Коридор наверху встретил сквозняком. Ветер задувал откуда-то с чердака, гулял по пустым комнатам и вырывался в коридор, пахнущий сыростью, прелым деревом и еще чем-то сладковато-тошнотворным – может быть, мышь сдохла где-то под полом. Я ускорила шаг, почти побежала к своей комнате, боясь оглянуться, боясь увидеть то, что, возможно, стояло у меня за спиной.

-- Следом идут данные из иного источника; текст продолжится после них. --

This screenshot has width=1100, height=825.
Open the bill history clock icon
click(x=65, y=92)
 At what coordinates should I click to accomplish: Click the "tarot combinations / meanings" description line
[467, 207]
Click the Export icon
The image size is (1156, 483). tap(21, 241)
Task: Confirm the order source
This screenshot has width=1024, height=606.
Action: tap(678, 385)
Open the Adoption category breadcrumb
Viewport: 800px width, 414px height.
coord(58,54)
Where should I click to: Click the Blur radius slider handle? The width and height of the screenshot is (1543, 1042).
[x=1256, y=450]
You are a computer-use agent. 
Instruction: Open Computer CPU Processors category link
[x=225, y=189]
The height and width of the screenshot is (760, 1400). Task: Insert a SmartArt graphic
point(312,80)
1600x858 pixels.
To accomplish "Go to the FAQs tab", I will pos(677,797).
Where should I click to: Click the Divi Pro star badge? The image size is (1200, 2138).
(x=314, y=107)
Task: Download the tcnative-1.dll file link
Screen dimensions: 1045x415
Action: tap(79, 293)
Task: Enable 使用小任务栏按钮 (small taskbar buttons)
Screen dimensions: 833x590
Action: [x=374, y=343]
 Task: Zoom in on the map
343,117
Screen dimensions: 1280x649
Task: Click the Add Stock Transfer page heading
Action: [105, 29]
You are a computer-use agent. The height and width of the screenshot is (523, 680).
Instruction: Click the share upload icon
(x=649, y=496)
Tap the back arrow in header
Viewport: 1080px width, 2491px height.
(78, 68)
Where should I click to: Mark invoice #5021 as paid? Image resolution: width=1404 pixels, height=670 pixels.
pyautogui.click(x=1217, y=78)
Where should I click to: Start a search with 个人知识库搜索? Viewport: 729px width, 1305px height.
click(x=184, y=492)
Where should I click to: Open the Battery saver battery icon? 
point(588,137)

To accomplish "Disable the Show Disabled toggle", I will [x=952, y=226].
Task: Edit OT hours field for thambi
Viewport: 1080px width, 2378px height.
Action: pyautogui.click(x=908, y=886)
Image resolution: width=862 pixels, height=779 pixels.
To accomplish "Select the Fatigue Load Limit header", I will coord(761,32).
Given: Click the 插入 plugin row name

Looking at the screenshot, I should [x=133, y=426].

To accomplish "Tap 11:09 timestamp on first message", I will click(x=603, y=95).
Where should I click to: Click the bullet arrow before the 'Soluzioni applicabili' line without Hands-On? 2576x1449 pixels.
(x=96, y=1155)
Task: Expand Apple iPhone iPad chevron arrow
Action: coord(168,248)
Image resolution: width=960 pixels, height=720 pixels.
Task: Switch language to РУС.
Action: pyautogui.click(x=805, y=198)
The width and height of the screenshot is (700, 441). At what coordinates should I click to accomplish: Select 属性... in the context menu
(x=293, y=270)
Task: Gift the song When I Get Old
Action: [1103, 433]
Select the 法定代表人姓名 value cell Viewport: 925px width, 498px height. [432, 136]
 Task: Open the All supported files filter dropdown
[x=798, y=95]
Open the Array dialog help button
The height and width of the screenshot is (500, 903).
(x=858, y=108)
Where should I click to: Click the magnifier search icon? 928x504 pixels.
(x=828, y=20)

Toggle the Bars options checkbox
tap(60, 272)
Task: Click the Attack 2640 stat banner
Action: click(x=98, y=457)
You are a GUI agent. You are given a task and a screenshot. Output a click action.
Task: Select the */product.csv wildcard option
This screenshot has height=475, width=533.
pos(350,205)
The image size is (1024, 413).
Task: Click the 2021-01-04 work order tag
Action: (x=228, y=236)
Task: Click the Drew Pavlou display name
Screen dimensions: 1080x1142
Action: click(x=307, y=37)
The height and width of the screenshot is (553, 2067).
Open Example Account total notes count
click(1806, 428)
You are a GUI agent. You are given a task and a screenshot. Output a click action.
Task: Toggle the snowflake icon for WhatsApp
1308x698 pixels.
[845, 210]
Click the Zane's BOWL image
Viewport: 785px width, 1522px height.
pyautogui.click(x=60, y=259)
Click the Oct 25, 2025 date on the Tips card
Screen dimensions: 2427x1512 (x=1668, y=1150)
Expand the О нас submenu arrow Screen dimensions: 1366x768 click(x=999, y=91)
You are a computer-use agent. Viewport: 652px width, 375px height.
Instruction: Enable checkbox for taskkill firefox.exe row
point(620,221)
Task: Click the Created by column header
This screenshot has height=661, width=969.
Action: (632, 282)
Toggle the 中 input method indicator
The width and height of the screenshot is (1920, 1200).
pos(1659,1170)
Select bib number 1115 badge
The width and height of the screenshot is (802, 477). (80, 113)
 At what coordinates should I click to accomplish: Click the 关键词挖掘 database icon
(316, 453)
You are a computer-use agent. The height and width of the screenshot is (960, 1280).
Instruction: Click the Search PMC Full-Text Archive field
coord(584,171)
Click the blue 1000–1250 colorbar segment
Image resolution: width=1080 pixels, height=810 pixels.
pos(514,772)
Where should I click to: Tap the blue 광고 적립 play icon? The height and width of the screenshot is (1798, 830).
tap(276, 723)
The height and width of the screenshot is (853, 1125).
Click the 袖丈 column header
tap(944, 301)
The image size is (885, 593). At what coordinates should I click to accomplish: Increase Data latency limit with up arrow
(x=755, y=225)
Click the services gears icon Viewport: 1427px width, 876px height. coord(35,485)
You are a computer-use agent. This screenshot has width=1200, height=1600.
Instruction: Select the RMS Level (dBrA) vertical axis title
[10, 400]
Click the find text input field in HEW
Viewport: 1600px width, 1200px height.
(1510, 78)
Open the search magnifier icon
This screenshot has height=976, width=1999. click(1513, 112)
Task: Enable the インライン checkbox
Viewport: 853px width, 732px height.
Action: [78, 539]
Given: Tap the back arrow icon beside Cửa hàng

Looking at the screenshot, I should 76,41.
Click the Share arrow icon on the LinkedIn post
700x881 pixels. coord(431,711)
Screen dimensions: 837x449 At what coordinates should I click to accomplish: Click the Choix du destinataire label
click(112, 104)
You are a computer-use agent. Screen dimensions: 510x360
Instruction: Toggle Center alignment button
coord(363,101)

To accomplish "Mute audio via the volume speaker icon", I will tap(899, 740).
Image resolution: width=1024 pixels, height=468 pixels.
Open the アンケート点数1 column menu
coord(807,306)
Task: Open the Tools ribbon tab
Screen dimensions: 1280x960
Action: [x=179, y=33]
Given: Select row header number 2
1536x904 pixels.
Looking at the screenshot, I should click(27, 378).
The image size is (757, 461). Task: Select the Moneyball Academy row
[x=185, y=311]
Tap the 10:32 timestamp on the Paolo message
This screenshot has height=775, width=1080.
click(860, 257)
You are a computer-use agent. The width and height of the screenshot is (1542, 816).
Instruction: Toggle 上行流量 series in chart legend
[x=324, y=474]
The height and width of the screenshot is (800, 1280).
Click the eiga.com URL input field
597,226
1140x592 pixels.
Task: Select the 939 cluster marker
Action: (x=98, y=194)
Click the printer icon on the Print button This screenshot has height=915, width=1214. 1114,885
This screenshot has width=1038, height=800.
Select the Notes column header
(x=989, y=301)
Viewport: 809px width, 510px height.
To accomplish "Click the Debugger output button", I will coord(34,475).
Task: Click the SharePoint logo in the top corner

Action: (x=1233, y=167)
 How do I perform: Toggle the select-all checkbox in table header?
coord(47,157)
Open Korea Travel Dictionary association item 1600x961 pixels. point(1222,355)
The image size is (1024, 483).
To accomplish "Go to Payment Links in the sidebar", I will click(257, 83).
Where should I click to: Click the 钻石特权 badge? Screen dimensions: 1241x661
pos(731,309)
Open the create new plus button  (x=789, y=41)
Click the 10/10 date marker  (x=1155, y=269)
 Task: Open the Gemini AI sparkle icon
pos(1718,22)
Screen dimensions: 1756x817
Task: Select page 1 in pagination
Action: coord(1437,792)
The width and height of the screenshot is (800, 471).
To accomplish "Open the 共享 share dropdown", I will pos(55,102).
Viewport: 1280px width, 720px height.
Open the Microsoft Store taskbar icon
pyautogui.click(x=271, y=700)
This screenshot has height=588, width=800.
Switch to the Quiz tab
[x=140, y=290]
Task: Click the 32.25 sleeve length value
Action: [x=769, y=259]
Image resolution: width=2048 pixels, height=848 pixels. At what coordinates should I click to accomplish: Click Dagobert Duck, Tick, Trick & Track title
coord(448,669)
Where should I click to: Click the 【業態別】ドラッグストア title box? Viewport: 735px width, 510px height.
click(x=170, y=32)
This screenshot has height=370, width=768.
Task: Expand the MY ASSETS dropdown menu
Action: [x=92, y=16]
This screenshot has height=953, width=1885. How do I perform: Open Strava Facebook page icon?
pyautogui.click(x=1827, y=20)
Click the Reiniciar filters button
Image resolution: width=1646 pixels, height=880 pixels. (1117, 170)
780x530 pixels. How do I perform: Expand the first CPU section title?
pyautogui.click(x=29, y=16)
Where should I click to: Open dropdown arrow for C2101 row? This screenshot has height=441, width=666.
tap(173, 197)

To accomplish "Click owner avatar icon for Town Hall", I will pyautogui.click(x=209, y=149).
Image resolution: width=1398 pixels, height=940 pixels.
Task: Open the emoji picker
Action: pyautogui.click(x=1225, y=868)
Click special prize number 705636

В моей комнате камин почти догорел. Лишь редкие, ленивые язычки пламени лизали почерневшие, обуглившиеся поленья, издавая тихое, умирающее шипение. В комнате было холодно – тепло ушло, выветрилось через щели в окнах, через неплотно прикрытую дверь. Я разделась быстро, дрожа так сильно, что зубы выбивали дробь. Пальцы не слушались, пуговицы не поддавались, и я дергала одежду, почти срывая ее с себя. Забралась под тяжелое, пахнущее пылью, сыростью и, кажется, мышами одеяло. Оно было влажным на ощупь, и я поджала ноги к животу, стараясь согреться собственным теплом.
Я долго смотрела, как умирает огонь. Языки пламени становились все короче, все реже, пока не превратились в тлеющие угли – красные, с синим отливом, пульсирующие в такт моему сердцу. А затем и угли потускнели, покрылись серым, безжизненным пеплом. Последняя искра вспыхнула на миг ярче и погасла навсегда.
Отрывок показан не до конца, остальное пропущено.